For Moscow, this is a reason to scare with nuclear weapons once again, as well as to deliver a message: “Do not supply weapons to Ukraine, otherwise we will escalate the war in Ukraine.” Therefore, Putin spoke about tanks on the same day.
What is essential in this situation is that, on the one hand, he is frightening, and on the other, he shows that he is ready for negotiations. Note they said that Russia will fulfill its obligations under the Strategic Arms Reduction Treaty. Although a month ago, Putin personally said that Russia was suspending participation in this agreement. Such a paradox that does not really exist.
Then, Putin also said that it seems that Russia is suspending participation in this agreement, but at the same time, it will comply with its regulations. The Russian Foreign Ministry spoke about this separately.
And now they are going to deploy nuclear weapons in Belarus, but at the same time they say that I will not violate the rules of the START Treaty.
– What does this mean?
– That Putin is keeping the doors open for possible negotiations. This statement is not for confrontation with the West. Formally, it looks like this, but in reality it is an attempt to push the West into negotiations through intimidation. But this is unlikely to work well. This tactic worked until the big war, and even then not every time. Now Putin, let's say, is not perceived as a contractual partner. He still doesn't seem to understand it.

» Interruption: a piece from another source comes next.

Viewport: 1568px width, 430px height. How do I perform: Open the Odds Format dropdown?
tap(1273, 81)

– China reacted to Putin's statement. The Chinese Foreign Ministry refers to the UN Security Council's statement on preventing a nuclear arms race. Will China take a more active position to prevent escalation?

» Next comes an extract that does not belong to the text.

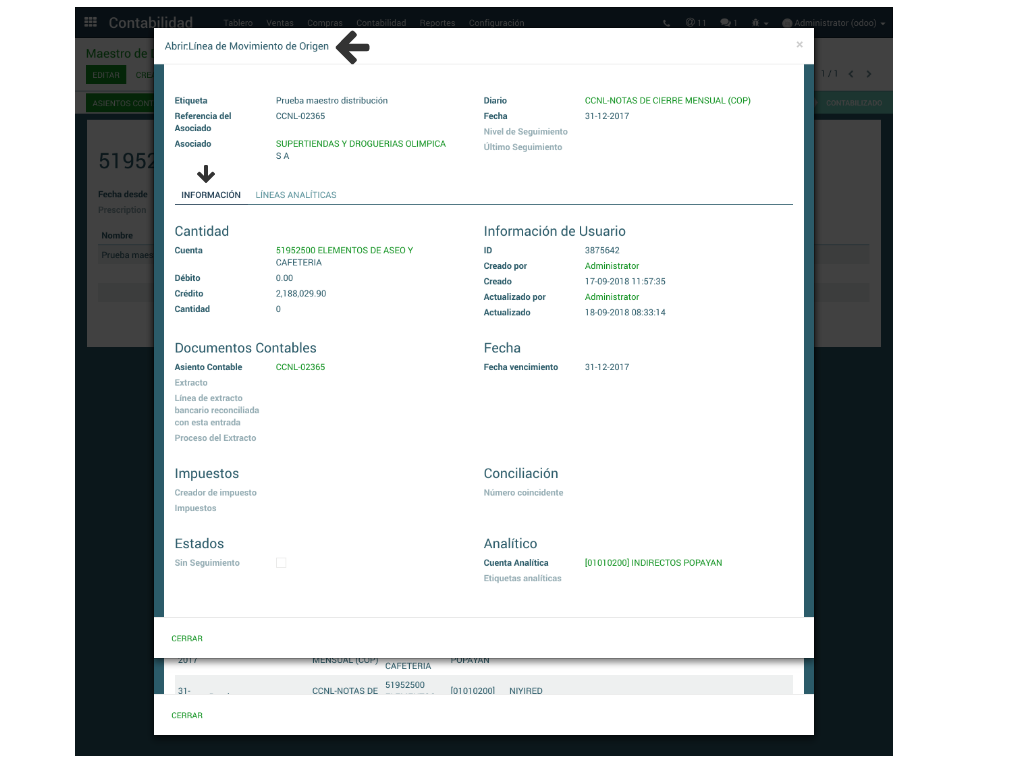Select the Información tab

pos(211,195)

– It is good that China is acting from such positions. This is not the country's first statement against the use of nuclear weapons, but so far it looks theoretical. Where is the direct criticism of Russia or the call not to do this in this statement? The problem is that this is, I emphasize, a theoretical call.
It is good that China is declaring a position against the nuclear arms race, but I doubt that this will affect Putin. I do not rule out that China secretly said: "Yes, you can scare them with words, but the main thing is that nuclear weapons should not be used."
China declares formal neutrality, that's good. China is distancing itself from Russia's aggressive actions.